Goltofts Bürgermeisterin Carmen Marxsen (rechts) und Brodersbys Bürgermeister Bernd Blohm unterzeichnen den Gebietsänderungsvertrag im Trauzimmer des Amtes Südangeln, dahinter: Mitglieder ihrer beiden Gemeindevertretungen.
Goltofts Bürgermeisterin Carmen Marxsen (rechts) und Brodersbys Bürgermeister Bernd Blohm unterzeichnen den Gebietsänderungsvertrag im Trauzimmer des Amtes Südangeln, dahinter: Mitglieder ihrer beiden Gemeindevertretungen.

Die Verträge sind gemacht: Ab dem 1. März 2018 gehört Goltoft offiziell zur Gemeinde Brodersby.

shz.de von
15. September 2017, 17:54 Uhr

Sinnigerweise im Trauzimmer des Amtes Südangeln unterzeichneten die Vertreter der Gemeinden Brodersby und Goltoft den Gebietsänderungsvertrag, der die Fusion ihrer Gemeinden besiegelt. Dieser Prozess hatte bereits kurz nach der letzten Kommunalwahl begonnen, als sich herausstellte, dass es in beiden Gemeinden schwierig werden würde, genügend Interessenten für die Aufstellung von Wahllisten für die nächste Kommunalwahl zu bekommen. „Es wird immer schwieriger, Bürger für Gemeindepolitik zu begeistern“, blies Südangelns Amtsvorsteher Edgar Petersen in das gleiche Horn. Doch gab er der neuen Gemeinde Brodersby mit dann gut 700 Einwohnern gute Chancen dafür.

„Es ist von langer Hand geplant und wird deshalb auch Zukunft haben“, sagte Brodersbys Bürgermeister Bernd Blohm, bevor er mit seiner Goltofter Amtskollegin Carmen Marxsen die Dokumente unterzeichnete. Bereits jetzt laufe bei Vereinen und Feuerwehren der Prozess des Zusammenwachsens. Er dankte insbesondere Amtsdirektor Heiko Albert, der mit seinem Einsatz und Wissen diesem Prozess Struktur gegeben habe.

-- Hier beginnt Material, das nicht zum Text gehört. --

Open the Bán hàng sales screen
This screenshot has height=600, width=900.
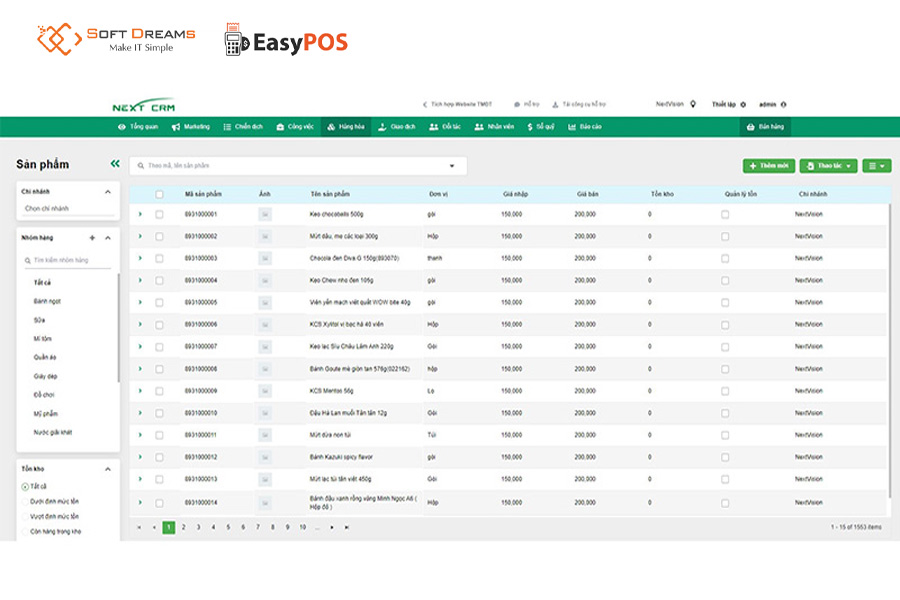pos(766,127)
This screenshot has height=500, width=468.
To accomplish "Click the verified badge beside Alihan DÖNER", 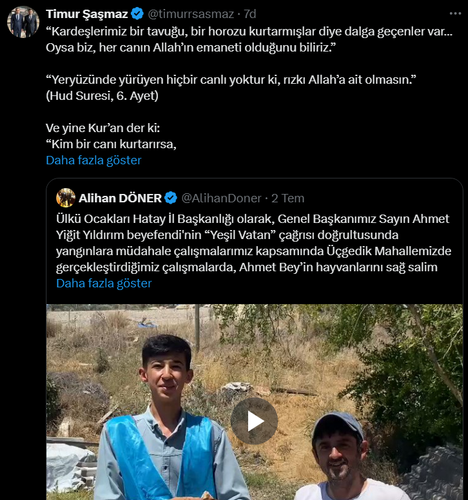I will (x=171, y=198).
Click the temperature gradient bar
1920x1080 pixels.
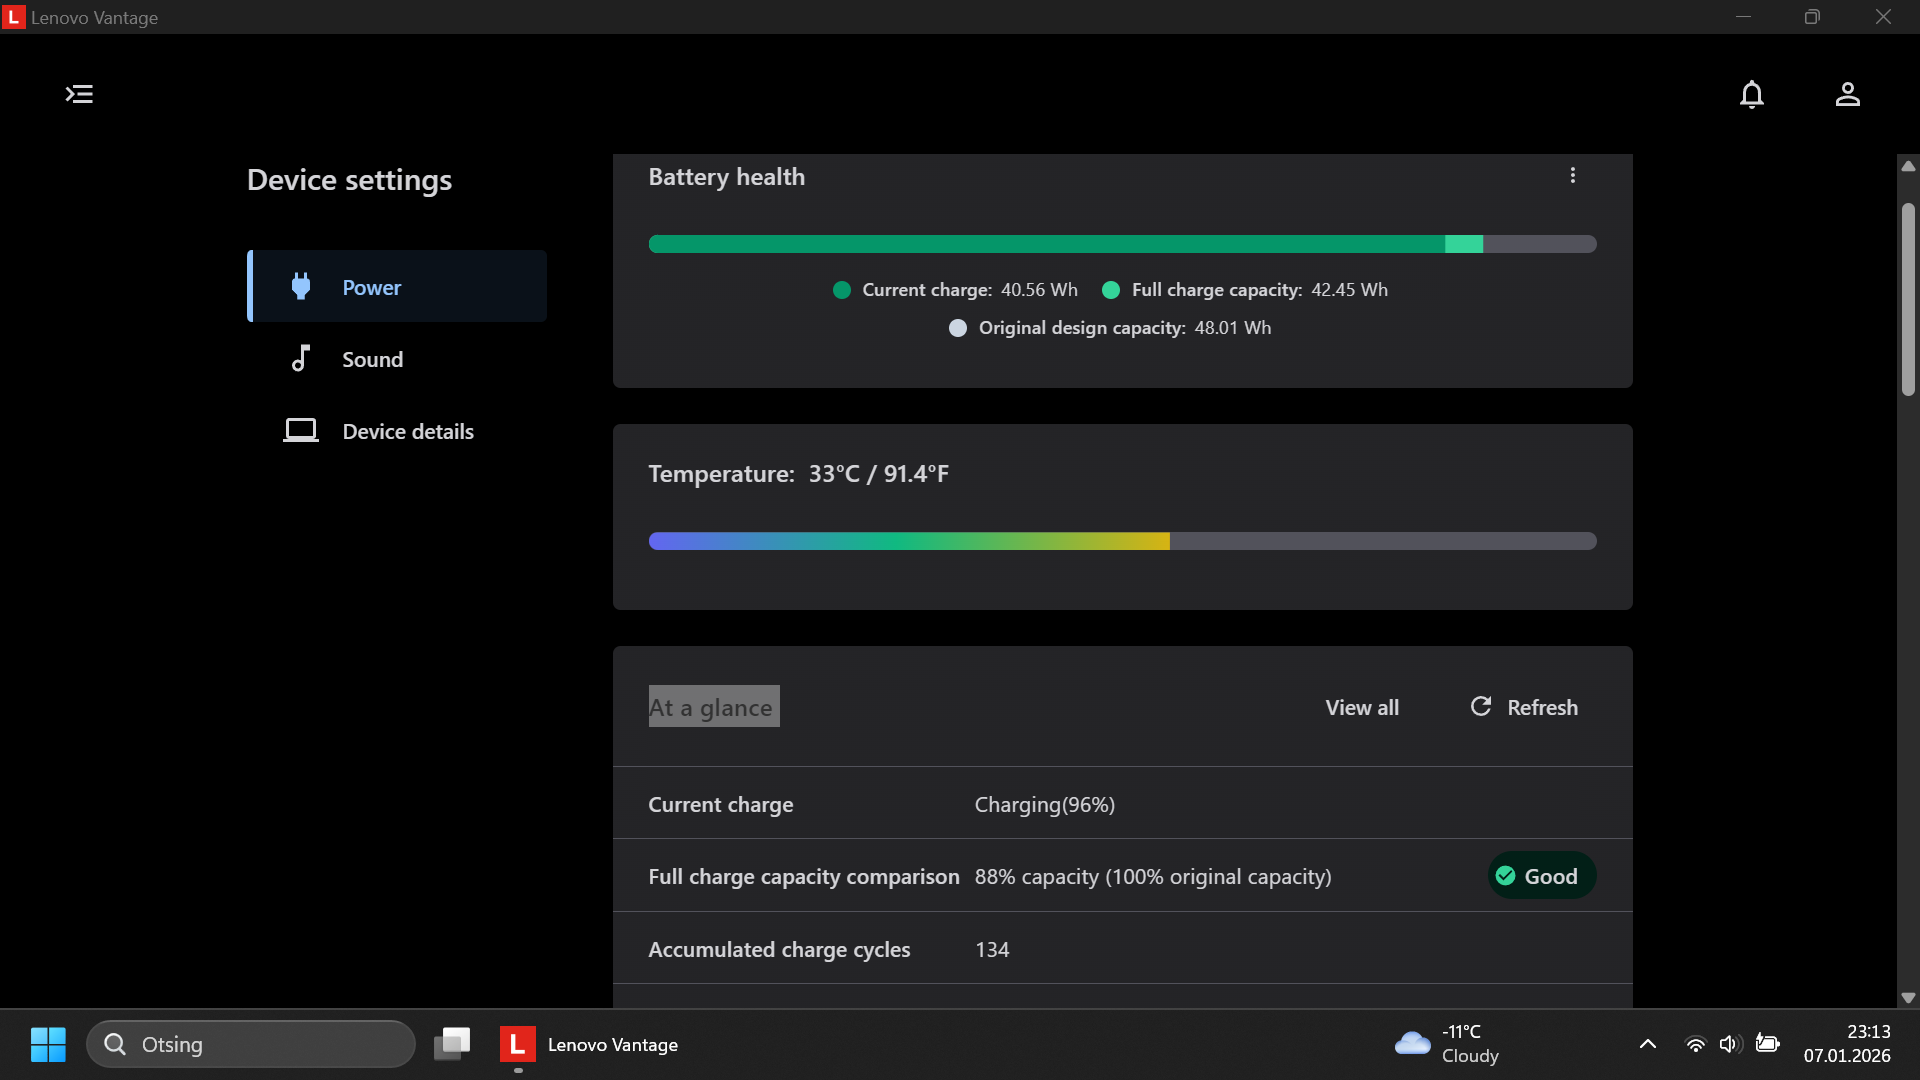[x=1122, y=541]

Die Vereinigung erfolgt offiziell am 1. März 2018. Ab diesem Zeitpunkt verlieren die beiden Gemeindevertretungen und alle daran angebundenen Ehrenamtsträger ihren Status. Bis zur Kommunalwahl im Mai wird die neue Gemeinde von Beauftragten geleitet, die die Aufgaben von Bürgermeister und Gemeindevertretung übernehmen. Voraussichtlich werden das Amtswehrführer Klaus Uck aus Goltoft und Pastorin Dörte Boysen aus Brodersby sein.

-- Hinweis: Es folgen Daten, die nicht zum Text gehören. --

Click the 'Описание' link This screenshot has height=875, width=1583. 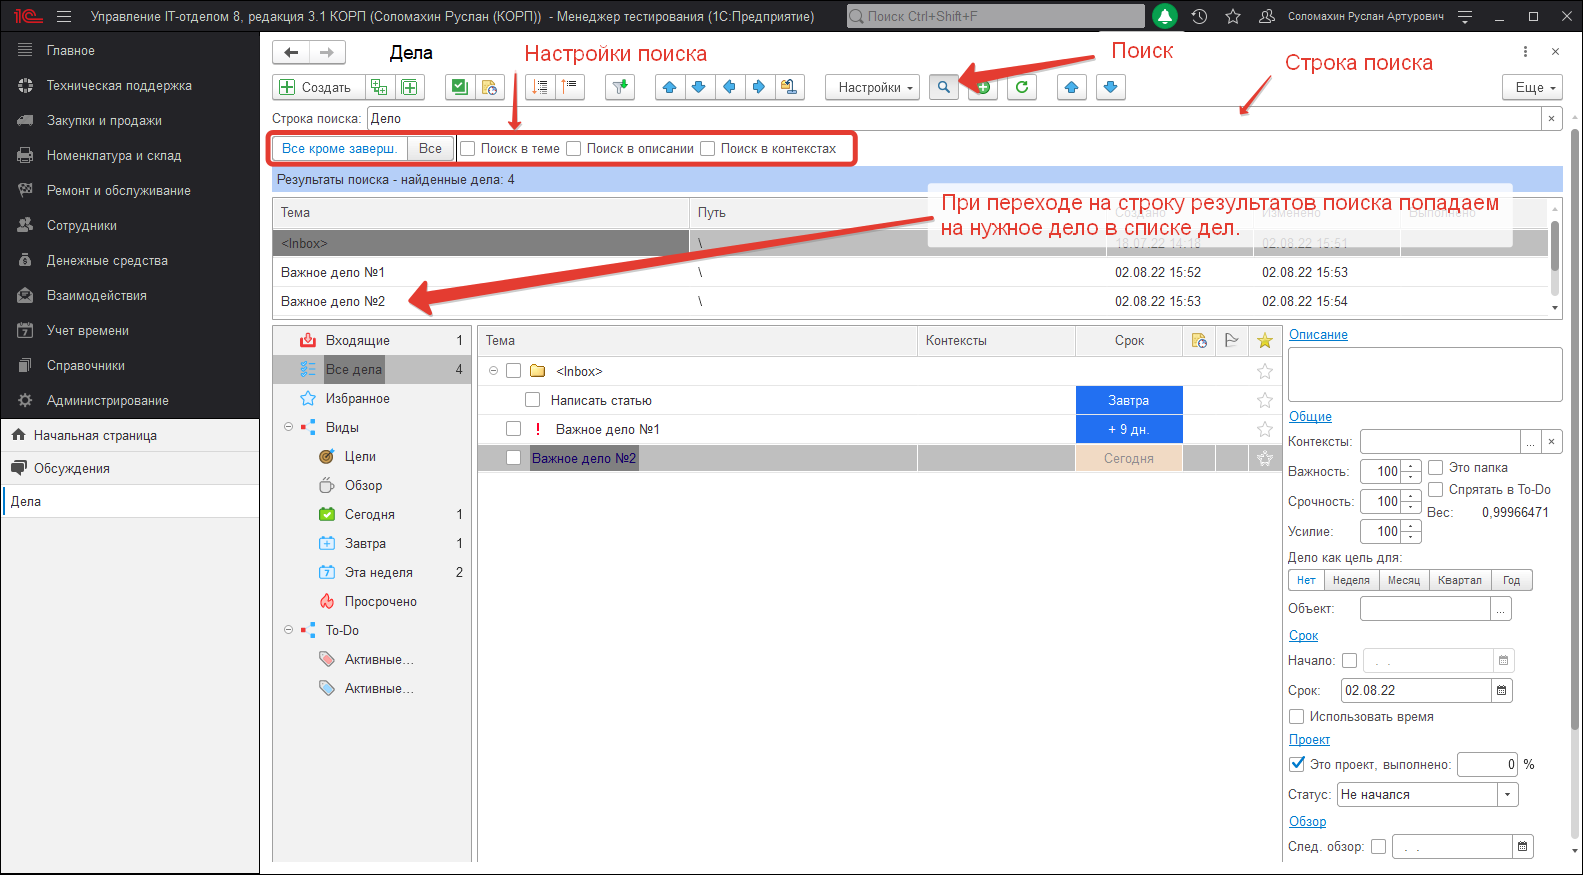click(1317, 334)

„Ihre erste Aufgabe wird die Verabschiedung einer Hauptsatzung sein“, verriet der Amtsdirektor. Dazu hätten bereits Gespräche stattgefunden. Vorgesehen seien drei Ausschüsse für Finanzen, Bau sowie Jugend, Kultur und Touristik. Ebenso werde eine Entschädigungssatzung verabschiedet, zu der das Amt Südangeln eine Mustersatzung erarbeite. Für die zwei Fusionsgemeinden werde es keinen separaten Haushalt 2018 geben. Das Amt lege für 2018 bereits einen gemeinsamen Haushalt vor, so Albert.

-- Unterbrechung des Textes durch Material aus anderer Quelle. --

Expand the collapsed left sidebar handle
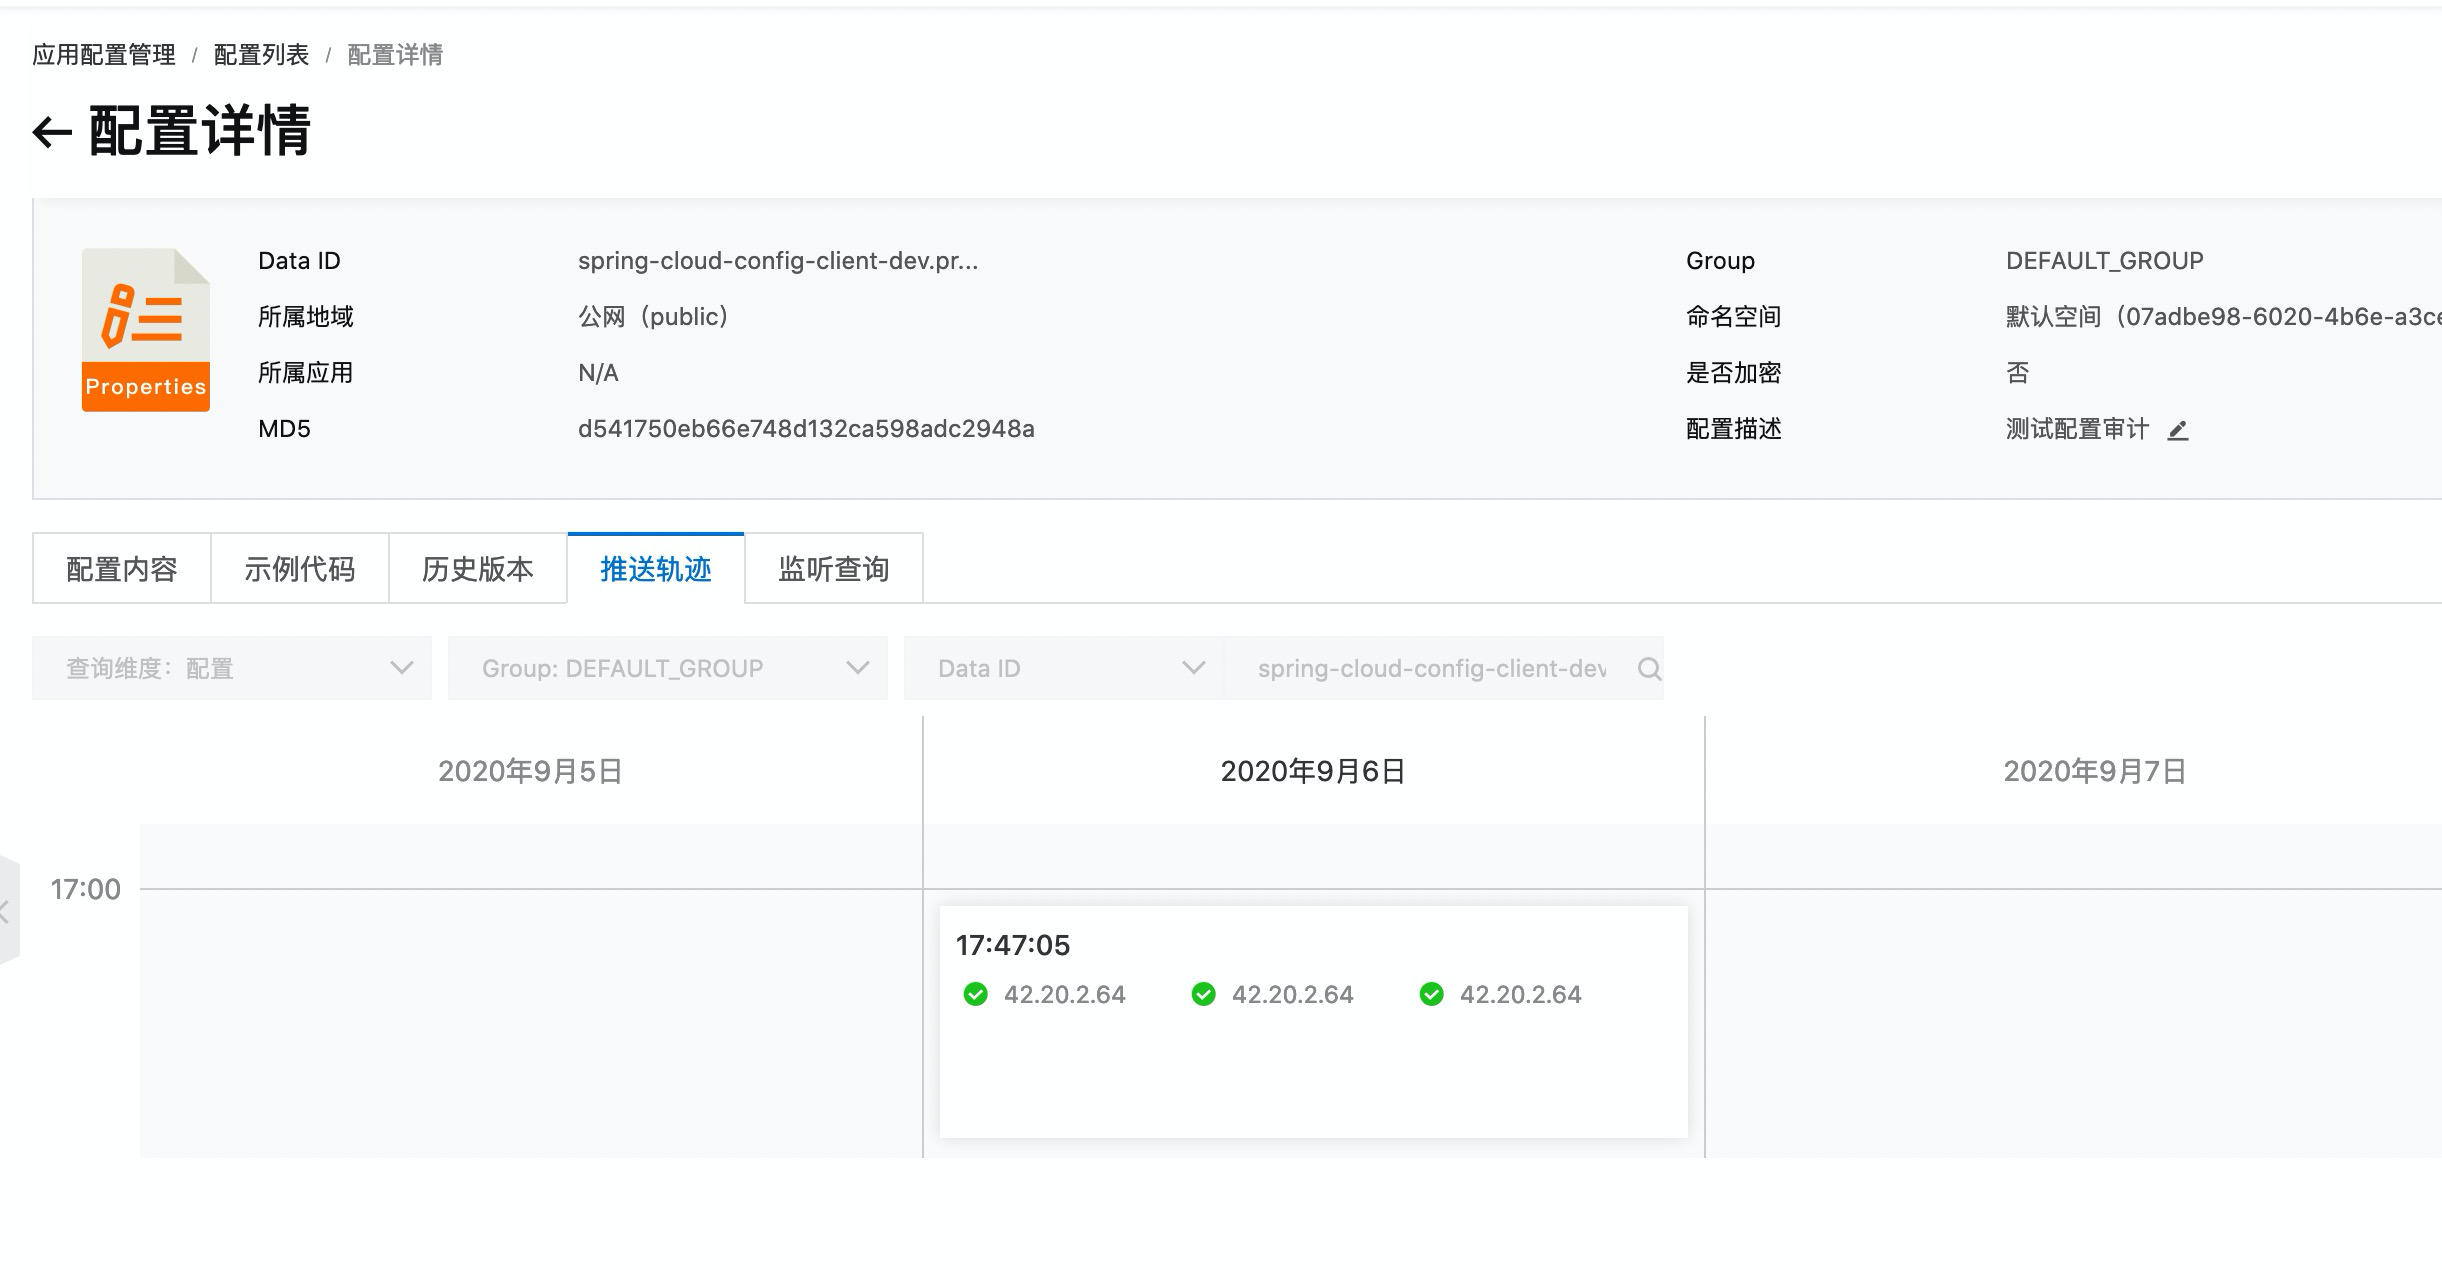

Um die Besetzung der neun Gemeindevertreterplätze in der neuen Gemeinde zu sichern, lädt die Arbeitsgemeinschaft „Fusion“ zu einem Informationsabend am Donnerstag, 9. November, um 19.30 Uhr in das Fährhaus Missunde ein. Dort soll über die politische Zukunft der neuen Gemeinde gesprochen werden. Geplant ist eine große Wählergemeinschaft aus beiden Fusionsgemeinden. Diese soll am 1. März gegründet werden. Insgesamt 30 Aktive müssen dafür gefunden werden. Die aktuellen Wählergemeinschaften haben dazu bereits den Weg freigemacht und sind bis dahin aufgelöst. Die CDU wird keine eigene Liste aufstellen.